Got any dirt on Derek Wilson?
Undoubtedly, the hope of Salvation has paled and now it is so weakened that no images are associated with it. Therefore, even when you tell yourself, "If you want to save your soul, you should renounce things which are the most precious to you, your creative work, a romance, power or other satisfactions of your ambitions," it is so hard to accomplish this. Once, when Salvation signified a palm in Heaven, and damnation, eternal tortures in the abysses of Hell, people, it seems, had a stronger incitement to search for saintliness and to temper their gluttonous appetites. Not at all. They killed, committed adultery, grabbed the land of their neighbor, and were avid for fame. Something is wrong here. The tangible presence of Paradise, as promised to the Islamic faithful who fell in battle against the infidel, may increase their fervor in combat, but, in general, life on earth and the idea of Salvation seem to belong to two different orders, hardly connected.It is not improbable that Martin Luther guessed this when he made Salvation dependent not upon acts but upon Grace.
Now, a little more connected to the topic of the thread...

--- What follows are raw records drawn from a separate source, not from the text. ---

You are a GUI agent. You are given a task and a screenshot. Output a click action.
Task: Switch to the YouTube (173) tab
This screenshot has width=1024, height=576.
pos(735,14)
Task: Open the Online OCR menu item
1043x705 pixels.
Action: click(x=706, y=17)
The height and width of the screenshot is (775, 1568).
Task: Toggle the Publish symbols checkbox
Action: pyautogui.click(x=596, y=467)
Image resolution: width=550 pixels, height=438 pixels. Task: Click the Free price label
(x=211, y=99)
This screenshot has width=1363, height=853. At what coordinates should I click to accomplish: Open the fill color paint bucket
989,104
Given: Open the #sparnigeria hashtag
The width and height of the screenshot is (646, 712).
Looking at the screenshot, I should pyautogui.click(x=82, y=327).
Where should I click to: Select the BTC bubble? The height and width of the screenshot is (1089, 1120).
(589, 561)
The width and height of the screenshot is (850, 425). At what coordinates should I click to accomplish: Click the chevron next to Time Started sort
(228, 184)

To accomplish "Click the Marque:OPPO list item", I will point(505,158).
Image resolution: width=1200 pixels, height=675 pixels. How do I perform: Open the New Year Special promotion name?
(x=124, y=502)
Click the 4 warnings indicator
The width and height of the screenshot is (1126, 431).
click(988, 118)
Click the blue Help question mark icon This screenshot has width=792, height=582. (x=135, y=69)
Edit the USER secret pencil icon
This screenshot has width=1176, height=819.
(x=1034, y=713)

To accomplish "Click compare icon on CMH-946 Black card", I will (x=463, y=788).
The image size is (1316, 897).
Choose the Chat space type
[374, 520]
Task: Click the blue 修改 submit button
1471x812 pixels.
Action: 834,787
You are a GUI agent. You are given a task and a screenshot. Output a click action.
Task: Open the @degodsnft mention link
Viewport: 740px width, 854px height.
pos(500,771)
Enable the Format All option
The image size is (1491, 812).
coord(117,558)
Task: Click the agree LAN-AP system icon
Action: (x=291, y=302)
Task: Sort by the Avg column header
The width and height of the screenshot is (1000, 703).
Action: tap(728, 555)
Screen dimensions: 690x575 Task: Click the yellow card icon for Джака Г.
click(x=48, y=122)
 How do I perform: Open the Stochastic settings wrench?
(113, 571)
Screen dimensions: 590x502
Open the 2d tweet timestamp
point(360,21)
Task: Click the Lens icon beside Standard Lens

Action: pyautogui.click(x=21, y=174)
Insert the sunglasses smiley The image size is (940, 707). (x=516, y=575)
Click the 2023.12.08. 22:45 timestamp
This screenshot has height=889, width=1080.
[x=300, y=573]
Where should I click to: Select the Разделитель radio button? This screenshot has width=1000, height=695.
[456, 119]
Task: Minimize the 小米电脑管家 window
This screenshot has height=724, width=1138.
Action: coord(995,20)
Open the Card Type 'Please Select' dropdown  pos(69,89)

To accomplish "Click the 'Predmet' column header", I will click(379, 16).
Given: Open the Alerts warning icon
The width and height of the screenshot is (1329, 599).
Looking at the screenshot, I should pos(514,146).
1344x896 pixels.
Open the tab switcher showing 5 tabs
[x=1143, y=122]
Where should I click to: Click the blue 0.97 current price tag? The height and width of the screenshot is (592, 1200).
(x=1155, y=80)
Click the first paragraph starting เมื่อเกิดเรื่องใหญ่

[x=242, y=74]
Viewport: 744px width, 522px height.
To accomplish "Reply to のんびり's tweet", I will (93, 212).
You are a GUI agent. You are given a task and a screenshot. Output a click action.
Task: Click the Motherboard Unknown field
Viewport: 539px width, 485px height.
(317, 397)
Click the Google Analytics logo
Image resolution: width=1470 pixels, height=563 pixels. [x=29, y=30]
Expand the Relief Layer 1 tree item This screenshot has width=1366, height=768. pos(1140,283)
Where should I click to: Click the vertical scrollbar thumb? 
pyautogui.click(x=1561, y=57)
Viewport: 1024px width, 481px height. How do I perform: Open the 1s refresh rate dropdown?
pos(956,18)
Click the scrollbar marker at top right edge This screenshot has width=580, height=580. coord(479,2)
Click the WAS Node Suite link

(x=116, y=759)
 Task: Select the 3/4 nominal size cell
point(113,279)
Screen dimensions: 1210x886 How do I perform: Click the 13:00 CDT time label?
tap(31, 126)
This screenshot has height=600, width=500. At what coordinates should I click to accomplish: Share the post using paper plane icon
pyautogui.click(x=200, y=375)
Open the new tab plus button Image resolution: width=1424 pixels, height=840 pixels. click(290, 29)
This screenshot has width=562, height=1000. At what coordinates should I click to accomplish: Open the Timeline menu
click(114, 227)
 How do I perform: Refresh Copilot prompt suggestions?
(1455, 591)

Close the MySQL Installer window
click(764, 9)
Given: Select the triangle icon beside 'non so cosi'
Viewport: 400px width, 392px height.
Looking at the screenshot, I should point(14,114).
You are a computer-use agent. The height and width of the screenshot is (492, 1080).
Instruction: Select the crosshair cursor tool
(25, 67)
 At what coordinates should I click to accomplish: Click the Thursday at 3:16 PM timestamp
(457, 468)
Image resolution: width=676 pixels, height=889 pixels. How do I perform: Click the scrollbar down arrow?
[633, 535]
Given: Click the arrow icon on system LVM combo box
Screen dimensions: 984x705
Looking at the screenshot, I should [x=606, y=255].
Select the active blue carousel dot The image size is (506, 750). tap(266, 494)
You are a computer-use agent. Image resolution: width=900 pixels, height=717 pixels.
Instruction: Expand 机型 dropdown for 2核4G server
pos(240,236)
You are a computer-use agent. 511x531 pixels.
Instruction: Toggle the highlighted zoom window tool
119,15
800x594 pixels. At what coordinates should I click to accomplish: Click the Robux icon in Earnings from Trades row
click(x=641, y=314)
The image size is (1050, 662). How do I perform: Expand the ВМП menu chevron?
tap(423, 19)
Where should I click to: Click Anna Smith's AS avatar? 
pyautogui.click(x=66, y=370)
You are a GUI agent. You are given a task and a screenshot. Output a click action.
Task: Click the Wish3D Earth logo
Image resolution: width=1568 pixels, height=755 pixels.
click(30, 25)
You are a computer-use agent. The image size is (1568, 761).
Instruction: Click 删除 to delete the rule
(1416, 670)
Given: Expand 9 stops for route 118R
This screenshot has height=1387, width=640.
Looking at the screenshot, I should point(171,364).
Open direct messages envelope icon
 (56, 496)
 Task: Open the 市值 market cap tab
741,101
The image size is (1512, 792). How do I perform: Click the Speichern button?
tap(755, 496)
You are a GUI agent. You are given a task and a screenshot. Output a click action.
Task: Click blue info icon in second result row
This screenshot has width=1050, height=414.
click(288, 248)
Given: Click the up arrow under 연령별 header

Diarmaid MacCulloch wrote a History of the Reformation just a couple of years ago. He's more gentle when describing Catholic defects and you can see by the phrases he uses, who he has the better opinion of. For instance, he refers to Calvin as 'buttoned' up. Right from the get go, I could see that his sympathies were not solidly in the Reformers camp. Not that they should be either, and, in my view, he managed to keep that from becoming a problem.
The period that Martin Luther lived in may not have been a let's see your smile era, but the people, I think, did have a sarcastic side or pretty developed sense of humor, however you would prefer to describe based on excerpt below.
Lurking in a little English country church, at Preston Bissett in Buckinghamshire, is an object lesson in the difficulty of understanding the religious outlook of past generations. Holding up the arch at the entrance to the chancel, the most sacred part of the church building, are two carved stone figures, sculpted sometime in the early 14th century. The figure on the north side, crouched on all fours under the weight of the arch, is displaying his ample buttocks towards the high altar, the place where, day by day before the Reformation, the priest of Preston presided at the Mass, transforming breand and wine into the flesh and blood of the crucified Christ. Some later vandal has knocked the head off the carving, as with countless other carvings in Protestant Europe, but the buttocks are unscathed (see Plate 1A) [Me: the plate shows an enormous backside.)It is easier to understand a Protestant sparing the buttocks -which would admirable convey what he or she thought of the miracle of the Mass- than to understand why they were carved in the first place.
Preston Bissett's priest could hardly have avoided staring at them as he blessed the people at the end of the Mass, before processing down the altar steps and out through the wooden screen which filled the chancel arch and hid the sculpture from his parishoners' eyes....Did the carving express the impatience which many devout people felt with their clergy when they did not perform their sacred task to public satisfaction? Was it meant to be a warning to a lazy or incompetent priest, or was it a private joke? Was it a symbol of Satan who sought to destroy the Church's proclamation of good news at God's altar?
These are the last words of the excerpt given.